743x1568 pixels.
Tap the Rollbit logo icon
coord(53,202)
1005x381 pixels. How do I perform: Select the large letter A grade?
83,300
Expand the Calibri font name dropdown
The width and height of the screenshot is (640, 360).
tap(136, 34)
——————
GOAL OF THE EXERCISE: After locating the line that holds "Tap the Rollbit logo icon", print it and each line after it through the end of the data, exactly as it stands.

REPLY TO THE TASK:
Tap the Rollbit logo icon
coord(53,202)
1005x381 pixels. How do I perform: Select the large letter A grade?
83,300
Expand the Calibri font name dropdown
The width and height of the screenshot is (640, 360).
tap(136, 34)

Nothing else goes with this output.